Notably, the newest entry on that list is "Unix time". Just because there's already more than one entry on the list doesn't mean a small group of people should add another. That's not even "there are now 14 standards" that's just deliberately adding to the pile.
> The real items on it are almost all ceremonial calendars and everyone (who isn't a priest) uses the Gregorian calendar, or at least most people know it.
Isn’t this just the “no true scotsman” defense, but for calendars?
No, since year 1 being 2023 solar years ago is a Christian thing, humanity does not agree on this. Among others, Japan, Korea, China as well as a whole host of Muslim countries do not.
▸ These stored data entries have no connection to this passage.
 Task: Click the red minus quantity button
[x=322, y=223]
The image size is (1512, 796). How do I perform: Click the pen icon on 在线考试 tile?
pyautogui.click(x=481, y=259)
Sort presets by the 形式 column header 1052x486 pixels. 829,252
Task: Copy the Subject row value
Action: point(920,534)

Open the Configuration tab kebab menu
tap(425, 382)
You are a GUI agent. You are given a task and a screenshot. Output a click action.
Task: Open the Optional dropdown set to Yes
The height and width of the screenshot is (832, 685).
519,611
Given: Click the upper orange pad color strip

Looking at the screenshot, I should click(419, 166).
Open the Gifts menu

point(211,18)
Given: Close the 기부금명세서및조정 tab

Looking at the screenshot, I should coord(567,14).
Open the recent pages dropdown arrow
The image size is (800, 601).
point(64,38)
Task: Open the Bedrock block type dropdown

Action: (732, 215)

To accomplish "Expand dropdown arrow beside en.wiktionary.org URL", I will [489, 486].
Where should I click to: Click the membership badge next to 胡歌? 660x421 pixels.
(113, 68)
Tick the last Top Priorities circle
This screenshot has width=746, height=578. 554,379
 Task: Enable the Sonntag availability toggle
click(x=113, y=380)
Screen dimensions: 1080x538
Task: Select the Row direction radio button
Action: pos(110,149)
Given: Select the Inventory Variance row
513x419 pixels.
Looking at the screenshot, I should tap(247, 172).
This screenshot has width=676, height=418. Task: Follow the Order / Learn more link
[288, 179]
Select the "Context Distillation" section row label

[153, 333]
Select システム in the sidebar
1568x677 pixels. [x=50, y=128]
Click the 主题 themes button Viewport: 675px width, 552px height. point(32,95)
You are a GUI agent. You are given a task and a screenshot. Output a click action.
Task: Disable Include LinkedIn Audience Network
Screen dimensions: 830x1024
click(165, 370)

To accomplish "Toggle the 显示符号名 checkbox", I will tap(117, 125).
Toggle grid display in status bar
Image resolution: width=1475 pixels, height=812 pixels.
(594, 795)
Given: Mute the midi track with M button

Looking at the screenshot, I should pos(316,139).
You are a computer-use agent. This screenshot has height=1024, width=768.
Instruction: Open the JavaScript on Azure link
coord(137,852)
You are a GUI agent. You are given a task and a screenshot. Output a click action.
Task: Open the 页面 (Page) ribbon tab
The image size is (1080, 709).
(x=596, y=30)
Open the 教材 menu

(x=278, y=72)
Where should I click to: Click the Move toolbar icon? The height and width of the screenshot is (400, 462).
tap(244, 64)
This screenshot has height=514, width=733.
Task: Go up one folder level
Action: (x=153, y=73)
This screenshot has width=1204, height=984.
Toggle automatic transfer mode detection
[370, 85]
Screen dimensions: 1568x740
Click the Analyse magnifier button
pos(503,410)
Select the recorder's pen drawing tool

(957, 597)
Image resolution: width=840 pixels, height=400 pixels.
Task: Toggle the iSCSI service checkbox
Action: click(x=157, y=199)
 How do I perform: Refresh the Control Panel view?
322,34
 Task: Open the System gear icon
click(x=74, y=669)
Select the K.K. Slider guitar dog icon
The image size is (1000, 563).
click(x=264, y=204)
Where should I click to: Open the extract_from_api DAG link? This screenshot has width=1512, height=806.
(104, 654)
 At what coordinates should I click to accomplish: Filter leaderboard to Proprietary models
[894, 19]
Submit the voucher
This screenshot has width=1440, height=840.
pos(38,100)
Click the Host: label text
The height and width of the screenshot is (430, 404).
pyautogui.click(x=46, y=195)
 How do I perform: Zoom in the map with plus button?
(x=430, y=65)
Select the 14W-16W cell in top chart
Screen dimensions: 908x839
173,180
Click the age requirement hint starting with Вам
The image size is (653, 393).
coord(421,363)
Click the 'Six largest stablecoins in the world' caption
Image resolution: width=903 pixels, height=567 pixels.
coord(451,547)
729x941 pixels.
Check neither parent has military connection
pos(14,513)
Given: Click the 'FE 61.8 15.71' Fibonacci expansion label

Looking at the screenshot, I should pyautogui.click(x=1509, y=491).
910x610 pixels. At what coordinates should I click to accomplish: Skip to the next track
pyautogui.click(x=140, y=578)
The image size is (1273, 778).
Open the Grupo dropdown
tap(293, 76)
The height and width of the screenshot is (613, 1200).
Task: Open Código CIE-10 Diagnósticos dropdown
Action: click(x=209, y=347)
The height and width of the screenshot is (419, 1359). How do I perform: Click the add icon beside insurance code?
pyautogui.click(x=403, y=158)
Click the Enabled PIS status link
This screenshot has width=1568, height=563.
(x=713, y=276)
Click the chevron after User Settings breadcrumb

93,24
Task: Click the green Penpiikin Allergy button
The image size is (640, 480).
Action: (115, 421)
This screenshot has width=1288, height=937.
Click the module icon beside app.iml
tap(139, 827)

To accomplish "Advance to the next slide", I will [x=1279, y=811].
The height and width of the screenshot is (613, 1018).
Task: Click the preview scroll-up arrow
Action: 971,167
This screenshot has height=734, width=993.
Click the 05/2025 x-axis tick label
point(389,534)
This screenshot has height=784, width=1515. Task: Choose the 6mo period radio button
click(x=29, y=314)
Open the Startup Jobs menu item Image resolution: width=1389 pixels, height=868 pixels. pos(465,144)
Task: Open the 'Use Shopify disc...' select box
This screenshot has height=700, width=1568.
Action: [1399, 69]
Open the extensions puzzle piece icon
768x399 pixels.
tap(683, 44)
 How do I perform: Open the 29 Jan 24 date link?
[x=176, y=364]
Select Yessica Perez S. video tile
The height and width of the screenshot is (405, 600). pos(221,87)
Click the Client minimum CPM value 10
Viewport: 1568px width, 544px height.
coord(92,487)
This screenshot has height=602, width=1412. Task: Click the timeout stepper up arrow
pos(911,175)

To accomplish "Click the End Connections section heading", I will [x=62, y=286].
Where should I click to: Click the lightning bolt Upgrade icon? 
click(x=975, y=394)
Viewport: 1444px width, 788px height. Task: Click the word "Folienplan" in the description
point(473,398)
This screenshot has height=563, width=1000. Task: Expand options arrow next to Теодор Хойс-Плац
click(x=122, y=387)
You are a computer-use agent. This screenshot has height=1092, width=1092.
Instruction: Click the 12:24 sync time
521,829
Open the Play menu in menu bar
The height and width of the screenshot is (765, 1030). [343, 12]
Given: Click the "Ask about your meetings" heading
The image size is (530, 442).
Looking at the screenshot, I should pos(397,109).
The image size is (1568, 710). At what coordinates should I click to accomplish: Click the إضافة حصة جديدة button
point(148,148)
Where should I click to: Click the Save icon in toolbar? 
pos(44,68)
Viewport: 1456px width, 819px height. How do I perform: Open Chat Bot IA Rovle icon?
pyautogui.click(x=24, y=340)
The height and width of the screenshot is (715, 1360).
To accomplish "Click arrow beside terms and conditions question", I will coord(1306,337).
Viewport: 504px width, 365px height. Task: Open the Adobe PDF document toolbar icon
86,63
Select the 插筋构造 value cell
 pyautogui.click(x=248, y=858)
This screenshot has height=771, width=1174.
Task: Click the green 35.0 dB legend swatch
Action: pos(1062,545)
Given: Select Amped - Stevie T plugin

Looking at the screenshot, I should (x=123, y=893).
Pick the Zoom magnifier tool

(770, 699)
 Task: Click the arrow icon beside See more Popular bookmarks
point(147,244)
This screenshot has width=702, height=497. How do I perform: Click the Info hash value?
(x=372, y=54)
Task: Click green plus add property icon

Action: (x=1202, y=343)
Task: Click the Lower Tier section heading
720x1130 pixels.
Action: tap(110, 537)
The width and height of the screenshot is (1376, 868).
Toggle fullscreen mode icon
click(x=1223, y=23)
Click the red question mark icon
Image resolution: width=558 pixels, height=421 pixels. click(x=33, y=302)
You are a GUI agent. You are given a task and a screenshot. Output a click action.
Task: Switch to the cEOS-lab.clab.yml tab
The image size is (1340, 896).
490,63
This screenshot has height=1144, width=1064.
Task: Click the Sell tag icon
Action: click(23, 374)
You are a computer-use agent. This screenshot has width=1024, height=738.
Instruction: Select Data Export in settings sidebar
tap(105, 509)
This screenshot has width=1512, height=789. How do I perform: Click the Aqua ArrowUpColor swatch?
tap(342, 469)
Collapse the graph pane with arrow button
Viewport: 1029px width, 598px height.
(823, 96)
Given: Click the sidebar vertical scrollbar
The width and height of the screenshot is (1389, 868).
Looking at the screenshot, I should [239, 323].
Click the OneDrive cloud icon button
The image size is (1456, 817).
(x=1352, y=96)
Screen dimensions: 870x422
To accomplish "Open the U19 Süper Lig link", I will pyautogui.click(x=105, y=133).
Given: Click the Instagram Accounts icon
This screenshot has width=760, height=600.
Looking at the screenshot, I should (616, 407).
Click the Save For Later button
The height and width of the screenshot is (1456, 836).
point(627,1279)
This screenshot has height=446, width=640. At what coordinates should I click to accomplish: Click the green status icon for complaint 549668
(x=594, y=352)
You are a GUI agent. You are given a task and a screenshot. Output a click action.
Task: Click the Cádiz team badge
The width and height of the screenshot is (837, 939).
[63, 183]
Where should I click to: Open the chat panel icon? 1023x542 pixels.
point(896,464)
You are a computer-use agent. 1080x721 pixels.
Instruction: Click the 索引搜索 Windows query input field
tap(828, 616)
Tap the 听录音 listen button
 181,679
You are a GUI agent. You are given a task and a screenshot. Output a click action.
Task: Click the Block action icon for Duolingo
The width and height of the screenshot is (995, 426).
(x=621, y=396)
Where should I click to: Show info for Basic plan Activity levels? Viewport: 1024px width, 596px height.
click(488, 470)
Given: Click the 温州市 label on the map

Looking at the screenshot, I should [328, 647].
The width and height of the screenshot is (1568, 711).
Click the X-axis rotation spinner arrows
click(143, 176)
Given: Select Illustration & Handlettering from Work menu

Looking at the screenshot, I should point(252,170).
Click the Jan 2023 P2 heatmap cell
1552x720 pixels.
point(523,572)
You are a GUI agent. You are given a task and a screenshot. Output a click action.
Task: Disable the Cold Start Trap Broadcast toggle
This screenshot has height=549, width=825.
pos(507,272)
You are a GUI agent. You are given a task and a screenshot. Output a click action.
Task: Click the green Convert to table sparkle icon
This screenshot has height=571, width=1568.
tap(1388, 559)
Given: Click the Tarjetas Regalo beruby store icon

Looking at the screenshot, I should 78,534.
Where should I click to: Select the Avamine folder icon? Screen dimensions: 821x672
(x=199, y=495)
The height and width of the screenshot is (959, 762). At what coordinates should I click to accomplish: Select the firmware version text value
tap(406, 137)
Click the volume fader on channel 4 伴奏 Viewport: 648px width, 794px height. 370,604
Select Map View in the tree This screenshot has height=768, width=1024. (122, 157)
I would say it's a secular international standard of Christian origin, similar to how "information" is an English word even if it's actually a French word. The origin of concepts is important but usage is what ultimately defines them, not etymology. The exceptions prove the rule and most of those countries only use the other calendar ceremonially, and the ones that don't are still familiar with the Gregorian calendar.
Regardless, just because the standard is not used by 100% of humanity doesn't justify programmers coming up with their own calendar instead of using the obvious choice. It's unnecessary.
Arbitrariness aside, some other complications would be (A) having to store 64-bit numbers on very early PDP machines; and (B) the Julian/Gregorian transition
Can you please not post in the flamewar style to HN? It's not what this site is for, and destroys what it is for. We want thoughtful, respectful, curious conversation, so if you'd please make your substantive points in that style instead, we'd be grateful.
I'll just utilize my skills as a programmer to rewrite the script. I never reuse code written for a different employer. That's unethical. If you're the type to use other peoples code, I'm sure you could just npm install your way through it though (or whatever package manager du jour will be)
Not to be a wet blanket, but I'm really surprised to see posts about this all over social media today. This isn't even a nice round number, and we hit a new decimal value every 5 years or so.